TEXT PASSAGE »
>>>>

Sometimes the "peep" sight wasn't so much of a sight as it was a focusing sight to help the shooter see the rear sight. Go to the Frazier Arms Museum in Louisville, KY and you'll see a wheellock jaeger rifle that has a open rear sight but a tang peep to help the shooter. History has no absolutes and it's a matter for the hysterian to help identify when and where it was valid.

BTW, if in Louisville, go to the Filson Historical Society to see the painting of Daniel Boone. Then go to the Speed Art Museum to see the other painting of Boone by the same artist.
 
"so why would they not be acceptable?'

I would think they should be...If they were of the type of gun and peep sights that were available at the time in history the event represents.To put a modern high tech peep on a 1750 flintlock because "they" had peeps in China in 600 AD is a horse of a different color from a PC perspective, it is the same as trying to argue a modern ML into the PC world by pointing out the non-typical types of ignition from the past, apples and oranges.
 
TG,

I absolutely agree. If the items were available during or prior to that era, then they would be fine in my nonPC opinion. If they were of a later style/vintage, then they would violate the spirit of the event and should not be allowed.
 
It seems to me.. The PC people just want what they belive is PC it has nothing to do with facts, truth or anything else that may get in the way, Bill Large if Ive read right out of a old MB pulled makeing a sight that ws correct but unfair to the pc shooters "gawd" as with the underhammers you'll find ads for them in newapapers that has ads for the Hawken bros rifle in 1838 but the Pcs still go nuts on that one. Its never going to stop, if it wasnt used by EVERYBODY they should outlaw it, then everybody can just stay home. Fred :thumbsup:
 
This argument goes on eternally and usually turns out being what it has become here, a dispute between the PC and non PC factions.

The restriction of using open sights has nothing to do with history. It is simply an exercise of tradition and the rule making process.

Oddly, the persons that made this rule were not reenactors or historians. They were simply the old dudes that owned old guns that revived this muzzleloading sport.

Their old guns had open sights, and not very good ones. In addition, there were a limited supply of these old guns. When people began making NEW OLD GUNS they sometimes put peep sights on the new creations. The people that were shooting the old origional guns thought this was unfair and wrote a rule to stop the use of peeps sights.

The old guns had open sights for the same reasons that modern guns still come with open sights: they are cheap, easy to install, and most shooters never bother to sight them in or line them up when they shoot anyway!

<<<<

WHAT YOU WILL DO »
a. Answer these questions about the forum discussion on peep sights, one per line:
(i) In which museum can a wheellock jaeger rifle with an open rear sight and a tang peep be seen?
(ii) Where can the other painting of Daniel Boone by the same artist be seen?
(iii) In which year do newspapers carry ads for underhammers alongside ads for the Hawken bros rifle?
b. List every institution in Louisville that the forum discussion on peep sights suggests visiting.
c. Summarize the forum discussion on peep sights in two sentences.

AVAILABLE DATA »
>>>>

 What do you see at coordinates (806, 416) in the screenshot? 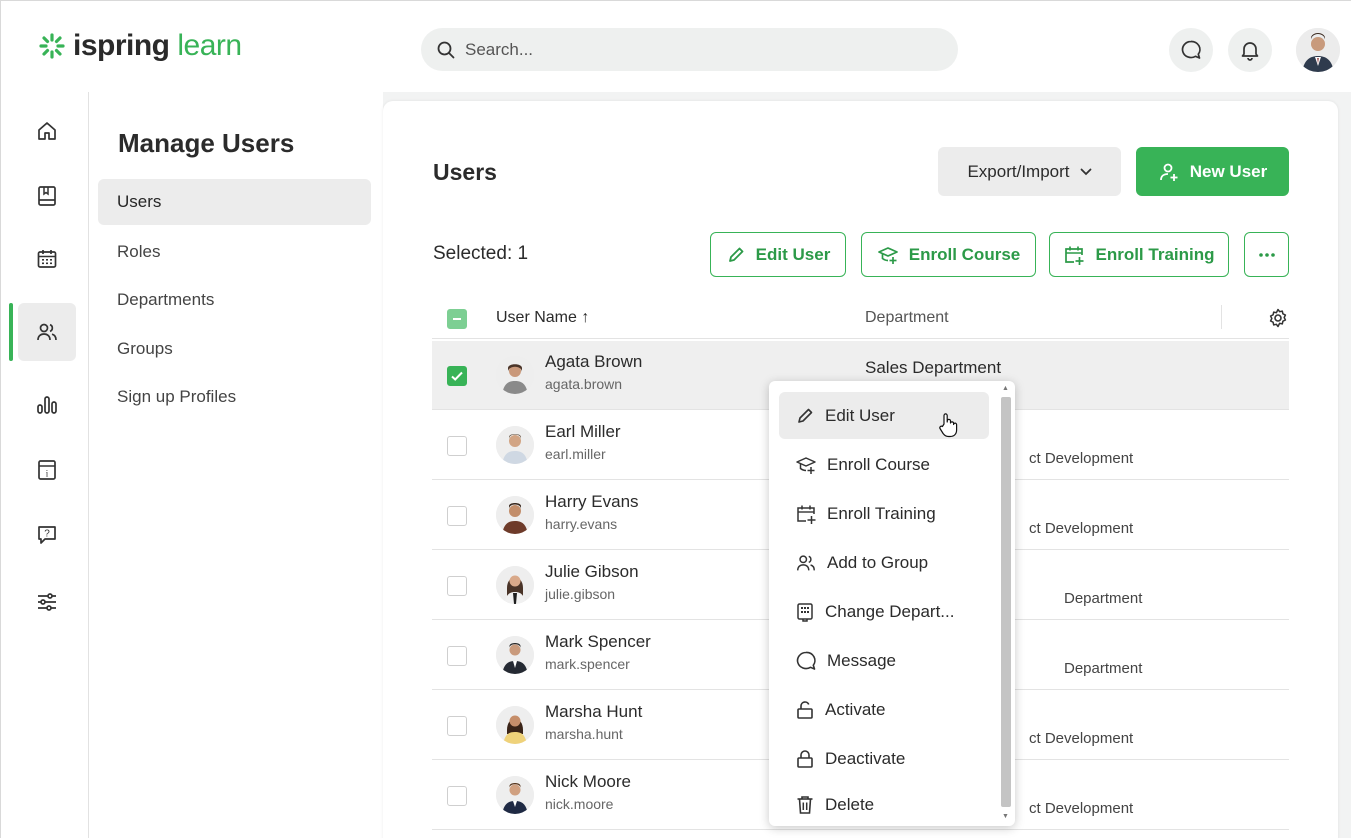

<<<<

ANSWERS PROVIDED »
a.
(i) The Frazier Arms Museum in Louisville, KY
(ii) The Speed Art Museum
(iii) 1838

b.
Frazier Arms Museum
Filson Historical Society
Speed Art Museum

c. Participants debate whether peep sights should be allowed at muzzleloading events, and some hold that sights available during or before the era an event represents would be acceptable while later styles would violate the spirit of the event. One post argues that the open-sight restriction comes from tradition and rule making rather than history, because owners of old original guns thought peep sights on newly made guns were unfair and wrote a rule against them.